(Stored items)
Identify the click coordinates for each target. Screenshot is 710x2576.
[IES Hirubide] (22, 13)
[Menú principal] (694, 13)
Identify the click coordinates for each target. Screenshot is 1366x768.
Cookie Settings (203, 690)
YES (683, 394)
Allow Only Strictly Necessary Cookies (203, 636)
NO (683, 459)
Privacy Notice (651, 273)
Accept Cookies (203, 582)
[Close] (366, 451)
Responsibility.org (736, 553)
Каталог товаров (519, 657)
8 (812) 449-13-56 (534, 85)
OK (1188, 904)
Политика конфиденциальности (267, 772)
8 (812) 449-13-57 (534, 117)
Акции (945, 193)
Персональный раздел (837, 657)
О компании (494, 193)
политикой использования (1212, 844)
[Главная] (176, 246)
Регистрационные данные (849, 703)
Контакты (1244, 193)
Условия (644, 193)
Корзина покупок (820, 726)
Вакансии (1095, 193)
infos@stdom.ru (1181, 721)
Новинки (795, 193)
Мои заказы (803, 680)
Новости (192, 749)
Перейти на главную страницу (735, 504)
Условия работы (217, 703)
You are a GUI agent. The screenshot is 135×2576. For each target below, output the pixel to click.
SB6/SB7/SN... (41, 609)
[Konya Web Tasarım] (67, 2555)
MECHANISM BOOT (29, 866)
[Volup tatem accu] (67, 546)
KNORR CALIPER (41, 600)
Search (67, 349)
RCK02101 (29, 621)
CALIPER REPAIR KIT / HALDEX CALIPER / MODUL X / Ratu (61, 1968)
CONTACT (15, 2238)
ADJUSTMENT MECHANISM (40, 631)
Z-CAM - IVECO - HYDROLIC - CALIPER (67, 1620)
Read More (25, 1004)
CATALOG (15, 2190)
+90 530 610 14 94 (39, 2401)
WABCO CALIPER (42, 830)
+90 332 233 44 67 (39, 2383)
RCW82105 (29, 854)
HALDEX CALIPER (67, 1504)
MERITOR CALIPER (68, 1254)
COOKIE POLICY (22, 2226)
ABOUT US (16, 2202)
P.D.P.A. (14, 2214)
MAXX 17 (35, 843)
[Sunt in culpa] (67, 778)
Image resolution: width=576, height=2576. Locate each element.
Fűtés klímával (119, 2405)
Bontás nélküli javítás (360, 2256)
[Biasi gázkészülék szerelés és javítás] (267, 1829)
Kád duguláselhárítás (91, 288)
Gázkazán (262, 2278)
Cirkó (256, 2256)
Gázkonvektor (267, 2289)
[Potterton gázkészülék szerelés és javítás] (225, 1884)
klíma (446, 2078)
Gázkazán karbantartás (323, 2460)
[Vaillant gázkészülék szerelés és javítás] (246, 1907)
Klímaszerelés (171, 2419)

_What to do_. Print out each line of the data exactly.

_Output of the exercise_.
Identify the click coordinates for each target. Screenshot is 710x2576.
[IES Hirubide] (22, 13)
[Menú principal] (694, 13)
Identify the click coordinates for each target. Screenshot is 1366x768.
Cookie Settings (203, 690)
YES (683, 394)
Allow Only Strictly Necessary Cookies (203, 636)
NO (683, 459)
Privacy Notice (651, 273)
Accept Cookies (203, 582)
[Close] (366, 451)
Responsibility.org (736, 553)
Каталог товаров (519, 657)
8 (812) 449-13-56 (534, 85)
OK (1188, 904)
Политика конфиденциальности (267, 772)
8 (812) 449-13-57 (534, 117)
Акции (945, 193)
Персональный раздел (837, 657)
О компании (494, 193)
политикой использования (1212, 844)
[Главная] (176, 246)
Регистрационные данные (849, 703)
Контакты (1244, 193)
Условия (644, 193)
Корзина покупок (820, 726)
Вакансии (1095, 193)
infos@stdom.ru (1181, 721)
Новинки (795, 193)
Мои заказы (803, 680)
Новости (192, 749)
Перейти на главную страницу (735, 504)
Условия работы (217, 703)
You are a GUI agent. The screenshot is 135×2576. For each target below, output the pixel to click.
SB6/SB7/SN... (41, 609)
[Konya Web Tasarım] (67, 2555)
MECHANISM BOOT (29, 866)
[Volup tatem accu] (67, 546)
KNORR CALIPER (41, 600)
Search (67, 349)
RCK02101 (29, 621)
CALIPER REPAIR KIT / HALDEX CALIPER / MODUL X / Ratu (61, 1968)
CONTACT (15, 2238)
ADJUSTMENT MECHANISM (40, 631)
Z-CAM - IVECO - HYDROLIC - CALIPER (67, 1620)
Read More (25, 1004)
CATALOG (15, 2190)
+90 530 610 14 94 (39, 2401)
WABCO CALIPER (42, 830)
+90 332 233 44 67 (39, 2383)
RCW82105 (29, 854)
HALDEX CALIPER (67, 1504)
MERITOR CALIPER (68, 1254)
COOKIE POLICY (22, 2226)
ABOUT US (16, 2202)
P.D.P.A. (14, 2214)
MAXX 17 (35, 843)
[Sunt in culpa] (67, 778)
Image resolution: width=576, height=2576. Locate each element.
Fűtés klímával (119, 2405)
Bontás nélküli javítás (360, 2256)
[Biasi gázkészülék szerelés és javítás] (267, 1829)
Kád duguláselhárítás (91, 288)
Gázkazán (262, 2278)
Cirkó (256, 2256)
Gázkonvektor (267, 2289)
[Potterton gázkészülék szerelés és javítás] (225, 1884)
klíma (446, 2078)
Gázkazán karbantartás (323, 2460)
[Vaillant gázkészülék szerelés és javítás] (246, 1907)
Klímaszerelés (171, 2419)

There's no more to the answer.